There is a thin line between wanting to give something of value and wanting to make a sale, and the customer’s SCAM meter is highly sensitized to pick up on the subtle difference. Enthusiasm is usually a good thing, but too much enthusiasm can end in a disastrous failure if you do not identify and/or address the obstacles along the way, and one of the worst mistakes you can make is turning off your potential customer before you have a chance to get him or her to have a favorable impression of you and your business.
Every sales person knows that people will not generally buy from someone they dislike. But in their enthusiasm they go straight for the sale and wonder why they are met with resistance. I once observed a young, inexperienced salesperson criticize a potential customer for not paying attention to what he was saying. And by the way, I got thrown out of that customer’s office and warned never to come back. Yes, it was me, and I am not proud about it. In every sales situation, you’ll make more sales if you engage the customer in something that interest them first. Shortly, I’ll share with you a real-life example that will help to drive this point home. If the sales pitch occurs too quickly, you may very well lose the sale and waste your customer’s valuable time, not to mention your own time.
In America, avoiding advertising has evolved into an art form, evidenced by blocking popups on web sites, fast-forwarding through television commercials, diverting email to spam folders, sorting through snail-mail and throwing half of it into the trash bin without opening them, and cursing out telemarketers. Years of failed promises, intrusions into our private lives and outright lies have poisoned the platform of advertising and made the ‘informed’ public cynical. This partially explains why Millennials may be more gullible to advertising than the older generations, because they have experienced fewer disappointments than we have. It also explains why we tend to spend more effort advertising to this group. They will learn, just as the rest of us have learned, to “beware of the sales pitch.”
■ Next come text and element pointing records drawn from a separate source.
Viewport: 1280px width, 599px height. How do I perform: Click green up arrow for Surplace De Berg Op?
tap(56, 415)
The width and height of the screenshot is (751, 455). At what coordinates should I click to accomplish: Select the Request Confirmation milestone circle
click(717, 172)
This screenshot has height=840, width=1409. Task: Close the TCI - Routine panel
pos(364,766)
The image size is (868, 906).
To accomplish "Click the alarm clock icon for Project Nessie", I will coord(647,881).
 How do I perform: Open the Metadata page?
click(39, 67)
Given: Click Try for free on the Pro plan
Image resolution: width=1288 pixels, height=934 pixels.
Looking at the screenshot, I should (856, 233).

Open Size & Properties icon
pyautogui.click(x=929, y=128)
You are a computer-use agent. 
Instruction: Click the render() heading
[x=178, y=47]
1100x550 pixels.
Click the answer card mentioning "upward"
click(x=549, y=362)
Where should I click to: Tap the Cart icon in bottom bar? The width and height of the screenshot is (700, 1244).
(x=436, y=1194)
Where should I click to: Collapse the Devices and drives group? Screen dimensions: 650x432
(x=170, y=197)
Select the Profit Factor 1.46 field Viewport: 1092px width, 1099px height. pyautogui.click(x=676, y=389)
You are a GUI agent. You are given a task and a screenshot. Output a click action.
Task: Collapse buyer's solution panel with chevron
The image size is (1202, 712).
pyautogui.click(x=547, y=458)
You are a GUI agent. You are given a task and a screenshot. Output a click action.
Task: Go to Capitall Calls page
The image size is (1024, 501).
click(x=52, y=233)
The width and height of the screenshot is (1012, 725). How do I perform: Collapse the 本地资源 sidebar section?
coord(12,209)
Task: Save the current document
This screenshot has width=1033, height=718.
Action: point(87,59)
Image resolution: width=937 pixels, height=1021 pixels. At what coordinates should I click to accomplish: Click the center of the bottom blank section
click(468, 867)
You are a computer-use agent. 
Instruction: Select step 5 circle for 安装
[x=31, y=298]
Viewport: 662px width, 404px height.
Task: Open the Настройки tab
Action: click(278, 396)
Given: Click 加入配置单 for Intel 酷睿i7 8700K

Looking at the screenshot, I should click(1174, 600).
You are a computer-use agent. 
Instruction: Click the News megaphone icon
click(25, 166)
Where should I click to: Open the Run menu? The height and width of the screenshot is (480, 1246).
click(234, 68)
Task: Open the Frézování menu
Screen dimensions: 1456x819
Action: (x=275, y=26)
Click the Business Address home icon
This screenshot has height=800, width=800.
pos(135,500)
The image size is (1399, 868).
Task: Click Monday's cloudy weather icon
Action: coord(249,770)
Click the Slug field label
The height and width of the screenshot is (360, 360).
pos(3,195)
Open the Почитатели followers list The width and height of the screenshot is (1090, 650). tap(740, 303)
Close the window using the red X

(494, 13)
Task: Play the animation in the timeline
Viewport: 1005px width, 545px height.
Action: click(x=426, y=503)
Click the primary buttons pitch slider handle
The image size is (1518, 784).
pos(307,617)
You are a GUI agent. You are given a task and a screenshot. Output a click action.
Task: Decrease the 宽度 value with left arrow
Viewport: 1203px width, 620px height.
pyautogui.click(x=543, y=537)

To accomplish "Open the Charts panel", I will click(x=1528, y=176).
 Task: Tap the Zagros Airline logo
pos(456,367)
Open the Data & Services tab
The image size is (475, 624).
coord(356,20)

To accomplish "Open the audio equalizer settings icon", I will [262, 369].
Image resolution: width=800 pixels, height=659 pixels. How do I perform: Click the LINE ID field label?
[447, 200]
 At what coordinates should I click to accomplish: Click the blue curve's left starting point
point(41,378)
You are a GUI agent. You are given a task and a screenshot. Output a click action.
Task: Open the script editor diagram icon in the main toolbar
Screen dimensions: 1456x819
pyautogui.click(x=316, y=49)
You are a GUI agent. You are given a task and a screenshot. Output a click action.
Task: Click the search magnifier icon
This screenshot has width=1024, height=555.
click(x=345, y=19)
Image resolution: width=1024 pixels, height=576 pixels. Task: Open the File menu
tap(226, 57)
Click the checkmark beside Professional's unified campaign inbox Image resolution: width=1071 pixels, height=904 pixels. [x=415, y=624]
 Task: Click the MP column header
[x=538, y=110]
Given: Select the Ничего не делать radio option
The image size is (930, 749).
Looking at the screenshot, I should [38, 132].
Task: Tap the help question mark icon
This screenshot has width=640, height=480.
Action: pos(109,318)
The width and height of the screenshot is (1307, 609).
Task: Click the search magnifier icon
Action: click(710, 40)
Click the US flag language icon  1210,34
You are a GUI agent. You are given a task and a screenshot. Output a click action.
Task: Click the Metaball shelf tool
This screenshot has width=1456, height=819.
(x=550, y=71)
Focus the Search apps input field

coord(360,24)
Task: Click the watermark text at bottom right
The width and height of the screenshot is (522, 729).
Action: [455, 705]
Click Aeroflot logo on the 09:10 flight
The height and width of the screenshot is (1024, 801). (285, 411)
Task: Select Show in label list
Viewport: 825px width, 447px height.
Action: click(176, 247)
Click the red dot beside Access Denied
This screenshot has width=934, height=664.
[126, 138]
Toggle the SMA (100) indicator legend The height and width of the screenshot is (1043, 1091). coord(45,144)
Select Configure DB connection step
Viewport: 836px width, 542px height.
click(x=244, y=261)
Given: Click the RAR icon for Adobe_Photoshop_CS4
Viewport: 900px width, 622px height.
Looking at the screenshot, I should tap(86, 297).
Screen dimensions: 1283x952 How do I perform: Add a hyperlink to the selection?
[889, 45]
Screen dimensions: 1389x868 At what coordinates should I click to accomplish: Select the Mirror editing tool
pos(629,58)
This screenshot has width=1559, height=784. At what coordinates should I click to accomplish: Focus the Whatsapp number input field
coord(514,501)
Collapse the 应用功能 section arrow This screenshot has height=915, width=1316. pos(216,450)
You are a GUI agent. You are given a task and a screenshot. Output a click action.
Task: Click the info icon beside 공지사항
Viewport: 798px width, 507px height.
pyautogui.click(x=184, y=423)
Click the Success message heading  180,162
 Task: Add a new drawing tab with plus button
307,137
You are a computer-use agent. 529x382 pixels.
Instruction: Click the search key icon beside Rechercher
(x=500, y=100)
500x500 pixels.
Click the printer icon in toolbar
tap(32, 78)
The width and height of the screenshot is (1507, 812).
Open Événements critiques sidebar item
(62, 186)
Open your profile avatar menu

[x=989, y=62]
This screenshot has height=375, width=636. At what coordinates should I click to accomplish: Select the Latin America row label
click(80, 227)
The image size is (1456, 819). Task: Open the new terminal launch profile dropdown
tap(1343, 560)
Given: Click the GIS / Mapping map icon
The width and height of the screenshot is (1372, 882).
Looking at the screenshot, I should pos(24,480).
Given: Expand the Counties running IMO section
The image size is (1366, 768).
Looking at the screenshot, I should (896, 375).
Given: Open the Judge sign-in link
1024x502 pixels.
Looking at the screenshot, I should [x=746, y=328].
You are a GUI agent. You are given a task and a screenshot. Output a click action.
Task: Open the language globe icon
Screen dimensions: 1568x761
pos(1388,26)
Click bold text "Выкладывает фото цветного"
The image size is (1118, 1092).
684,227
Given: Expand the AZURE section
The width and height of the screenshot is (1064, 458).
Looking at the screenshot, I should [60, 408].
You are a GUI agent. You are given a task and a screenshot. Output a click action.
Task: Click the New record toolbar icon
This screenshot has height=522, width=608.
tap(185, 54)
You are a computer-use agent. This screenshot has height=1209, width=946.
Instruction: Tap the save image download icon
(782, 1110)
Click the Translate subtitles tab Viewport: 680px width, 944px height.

Tara Hunt, author of “The Power of Social Networking” got it right when she labeled our new century as the era of the ‘Social Capitalist.’ In this new world of advertising, we must come to understand that “Let me do something for you?” is the key to successful marketing on the Internet. “Can I entertain you,” and “Can I tell you of my experiences,” resonate in areas that is rarely affected by today’s sales efforts. In fact, making shallow promises and tempting customers to spend their money with you is one of the reasons most fledgling businesses fail today. We tend to ‘over promise’ to get results, and this leads to negative experiences for the customer.
In the World Wide Web, you have to tell people who you are and why you deserve to have their attention before you even think about discussing money.